The Hyde Park Art Center, just a short distance from the main campus, cannot rightfully be called a gallery, museum, or studio. Its unique function as a gathering space for artists and the community means that it truly is an art center, complete with a constant rotation of exhibits by local and international artists. The Art Center also holds art classes, residency programs, free public events, and professional development opportunities. Currently, eight exhibitions are on display, ranging from ongoing wall paintings inspired by Greek mythology to a national forest installation that explores our relationship with the ecosystem.
Mining Basin (Hauts-de-France) is a collection of photographs by sociologist and UChicago alum David Schalliol (A.M. ’04). The exhibition was commissioned as part of a residency exchange between the Hyde Park Art Center and the French Centre Regional de la Photographie. The photographs are large high-resolution odes to Hauts-de-France, a northern region of France deeply affected by the mining industry. There is no trace of the French archetype here—no charming boulevards or pleasing European cityscapes—yet the work reads as more intimate a love letter to France than any of the above.
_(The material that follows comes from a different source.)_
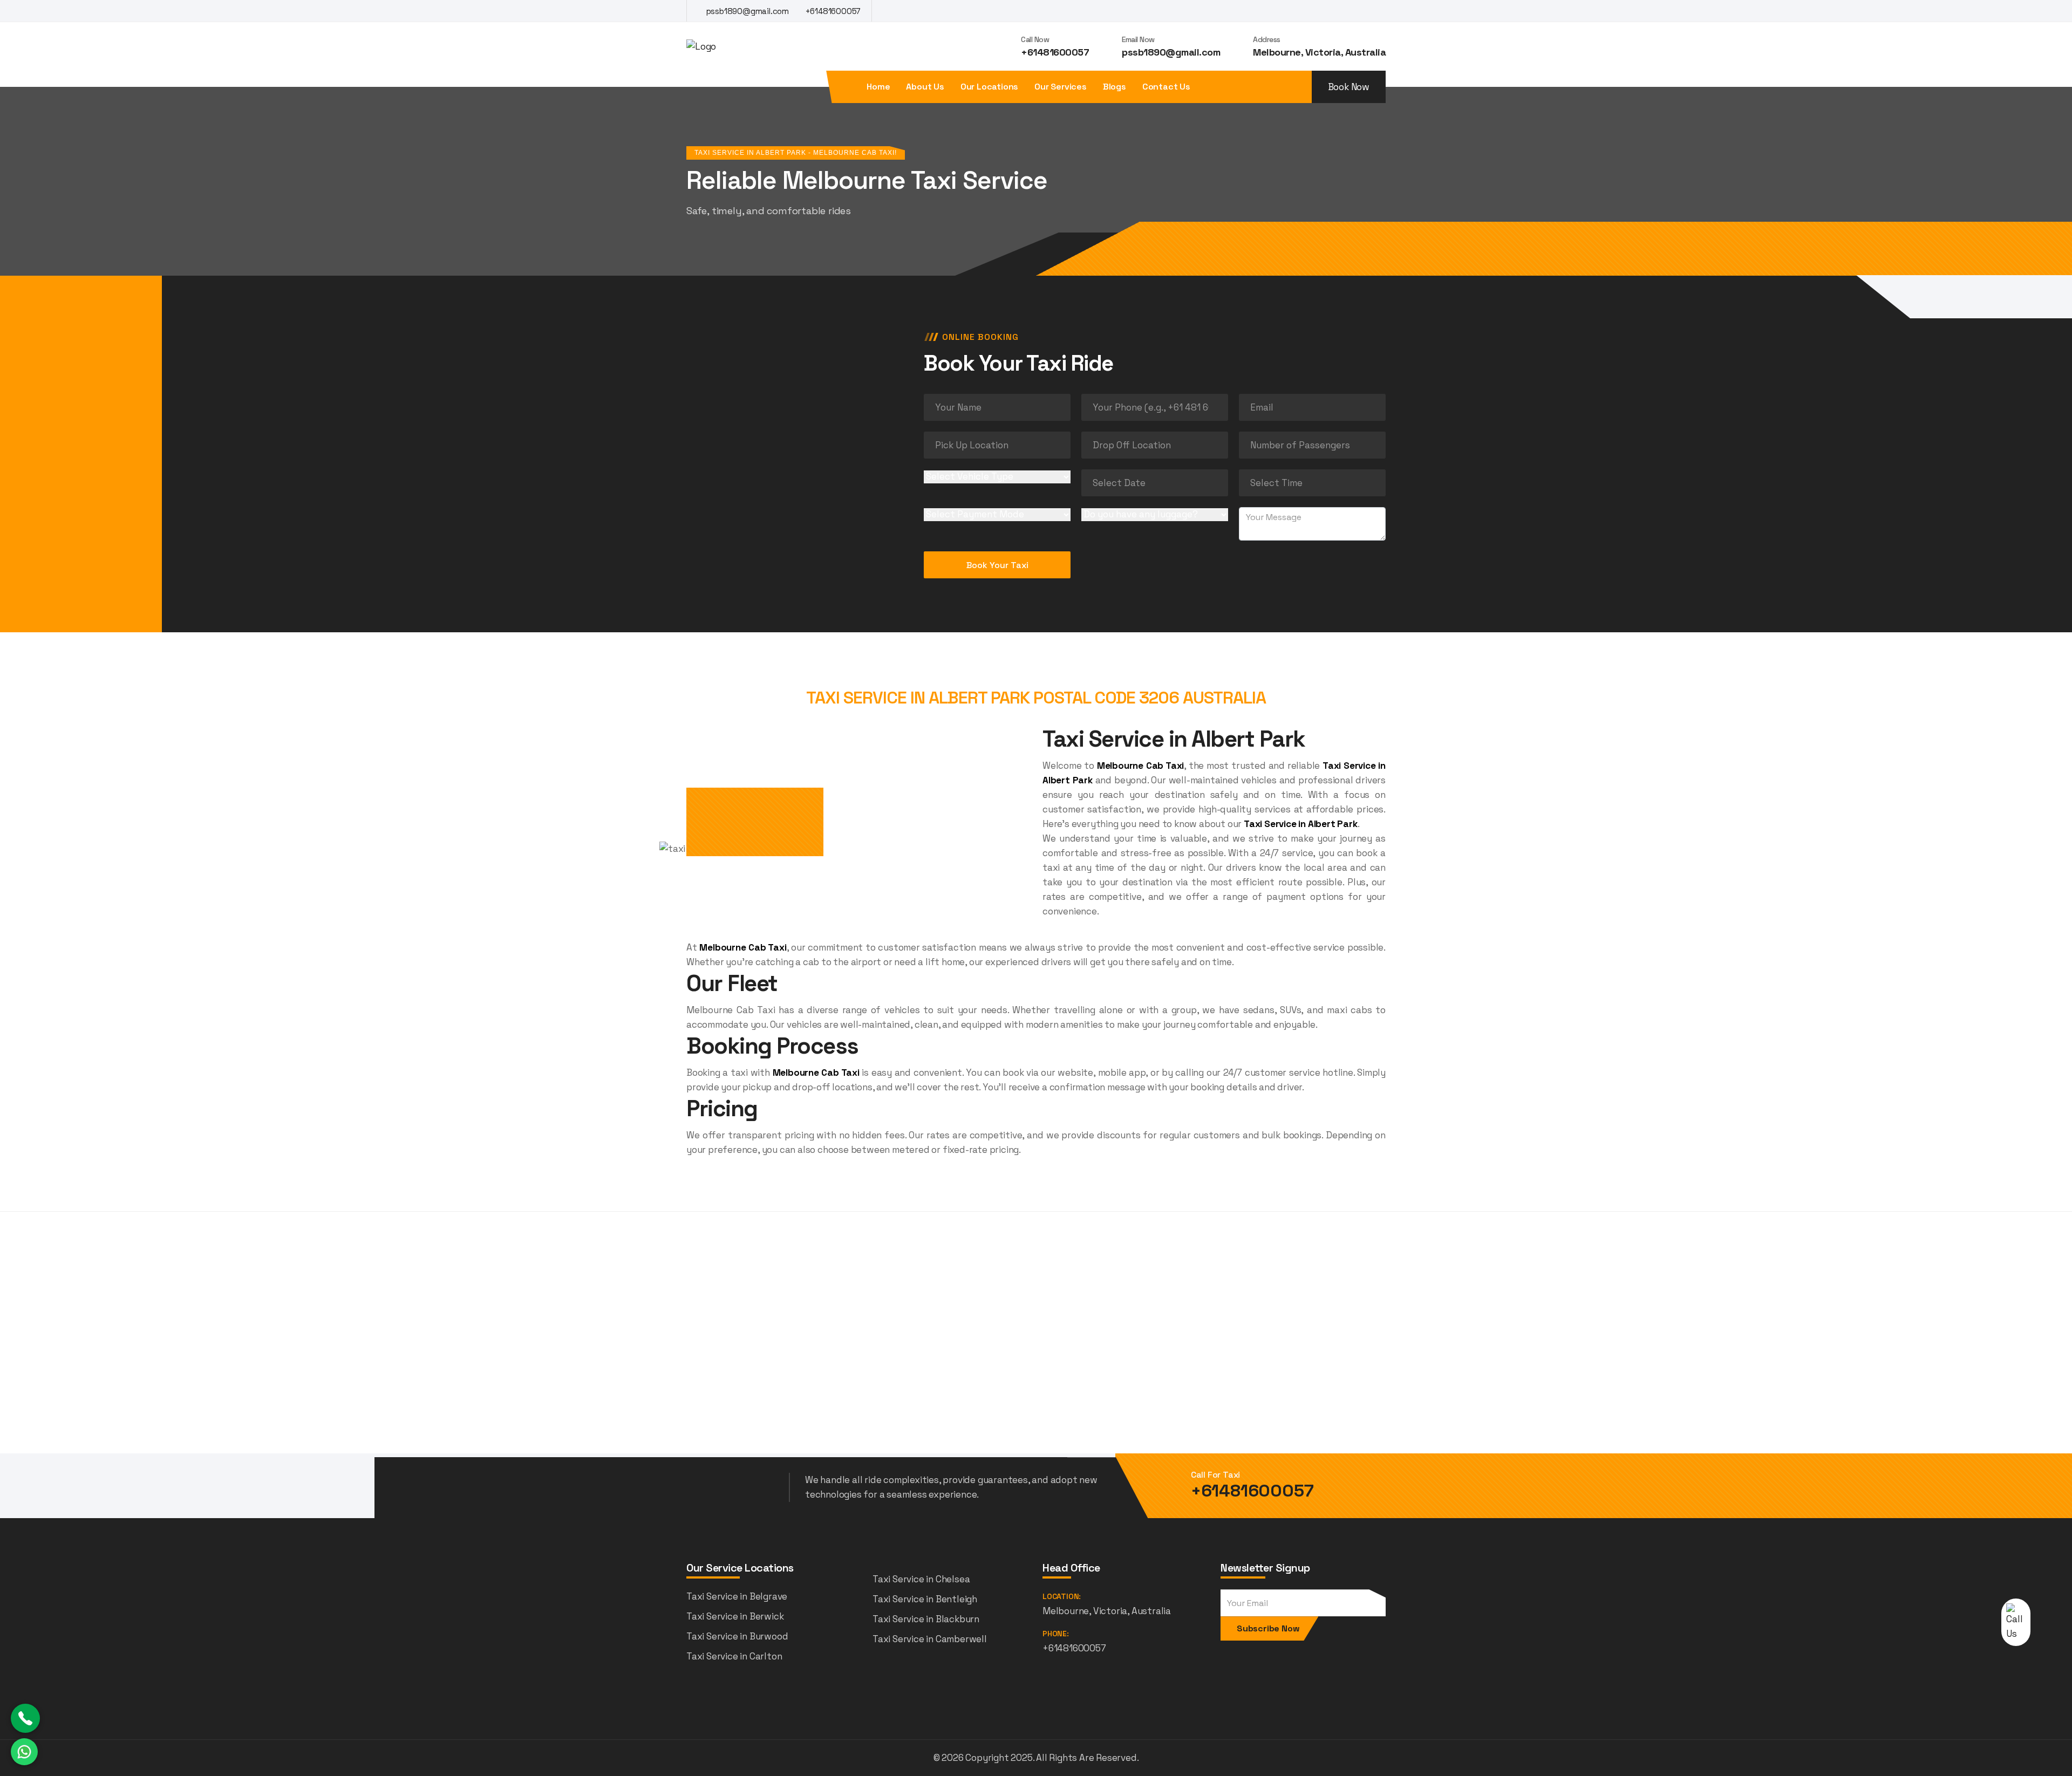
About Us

Some photographs capture the landscape, such as one of a verdant grassy slope with an old wagonnet and some street signs, framed by a looming industrial building in the background. Others capture the people of Hauts-de-France, such as one eye-catching portrait of a young man’s face splattered with mud. Schalliol’s vivid photography invites the viewer closer. Upon a second, third, or fourth look, the gritty details that could be overlooked from a cursory glance begin to emerge from the austere subject matter.
A large gallery space and second-story catwalk are currently occupied by the Edward Hines National Forest. The wooden beams and biopolymer paint of the installation create a structure that feels otherworldly. Delicate gauzy polymer shapes evoke an extraterrestrial scene, while the ramshackle beams through which they interweave seem more like a hastily built treehouse or half-constructed structure. Without an explanation, the “forest” feels strange yet aesthetically pleasing, but the accompanying pamphlet raises questions about the politics of ecology. Chicago-based artist Sara Black and New Zealand–based artist Raewyn Martyn created the installation from lumber and cellulose infected by the Diplodia pinea fungus, an artifact from outdated lumber practices that spread the virus across the globe through the trade of infected nursery plants. The installation is modeled after a National Forest in that it ponders past, present, and future land use.
Bill Walker: Urban Griot, curated by Juarez Hawkins, features rare works by the prolific South Side artist, famous for his Wall of Respect mural that inspired countless others. This exhibition features his works on paper, vibrant illustrations rich with symbolism of the problems faced by Chicago during the ’70s and ’80s—problems that strikingly resonate with today’s political turmoil. The drawings are weighty; Walker used bold primary colors to highlight Chicago’s many divides: cultural, racial, and religious. His choice of texture and text, specifically in the series titled For Blacks Only is striking; one could stand in front of an illustration for hours and only begin to unravel the layers of meaning.
In addition to these exhibitions, the Hyde Park Art Center also features a film by French filmmaker Justine Pluvinage from the same residence exchange as Mining Basin, which depicts the stories of a diverse group of Chicago women with the common thread of resilience. In a stairwell, visitors can find Kay Rosen’s Don’t Look Back, minimalist wall paintings that read “Orpheus” and “Eurydice” in shocking lime-green and white. Immergence is a repurposed vending machine that functions as the door to the school and studios. Embedded and Wall of Now are two colorful murals, one inside and one splashed across the exterior of the Art Center itself. Every exhibition featured at the Hyde Park Art Center raises questions about community, politics, and sense of self, but no two are entirely alike. Come for the adjoining café Bridgeport Coffee, and stay for the art.